When a test suite runs, the result is a batch of the same name. The batch contains the results of running all the test in the test suite.
The Eyes test result has two properties called the application name and the test name, SIDE Eyes uses the Selenium IDE project name as the application name, and the Selenium IDE test name as the Eyes test name. If you request to run all the tests in the project, without explicitly creating a test suite, then SIDE Eyes names the batch All Tests.
Checkpoints
When you run a Selenium IDE script, each calls to eyes check is called a checkpoint. The reference baseline for the test has nominally the same number of images as there are checkpoints in the test, and these are ordered in the same order as the checkpoints are executed. For a test to pass, every checkpoint in the test has to match the corresponding image in the baseline.
- The checkpoint and baseline images match.
- The checkpoint and baseline images do not match (mismatch).
- There is a checkpoint without a corresponding baseline image, which is presumably new.
- There is a baseline image without a corresponding checkpoint; the checkpoint is presumed missing.
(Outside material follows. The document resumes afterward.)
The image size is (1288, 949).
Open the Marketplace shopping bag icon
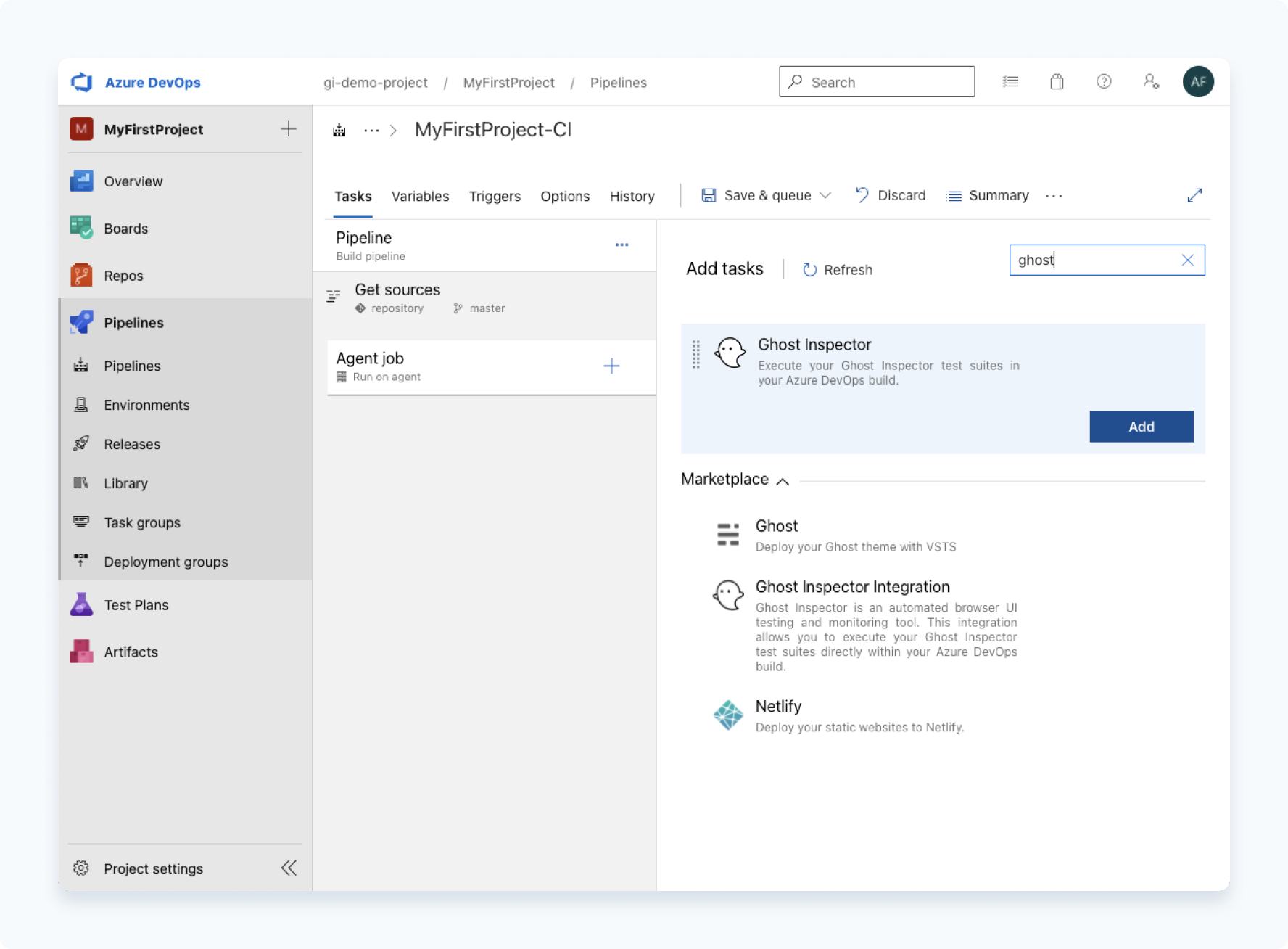pyautogui.click(x=1057, y=82)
The user uses the Eyes Test Manager to view the steps and can accept the new and missing steps, as well as changed steps that are due to expected changes. He can then save the baseline so that the next time the test is run it fully matches the baseline. If a mismatch is due to a bug, or the new or missing checkpoint is not expected, then the user can reject that step. For more information see How Eyes compares checkpoints and baseline images.
Summary
- Checks that are always tested together, or follow a flow where one check build on the outcome state of the previous check are usually best implemented in a single test. Every run of a test should have the same number of checks, executed in the same order. Eyes detects new and missing checkpoints.
- Since the status of a test (passed, failed or unresolved) is a function of the status of all its steps, it is a convenient way to view the outcome of the test run. If the steps in a test are logically related, then it can be easier for a user to monitor the status of ten tests, with 5 steps each, then to monitor the status of 50 individual tests.
- The converse side to putting many steps in a test is that sometimes you don't want to test everything. After a small change, you may decide to check just the impacted features with a short "sanity check". You may decide to run, a more complete test once a day, and run a full coverage test before delivery. The IDE test suite allows you to create subsets of tests that can easily be run together, as a unit. Using the Eyes Test Manager, you can view the batch which provides a summary of the all the checks in all the tests in a suite, and allows you to handle the results of each step or test individually, as well as to handle all, or a subset of the steps and tests as a unit.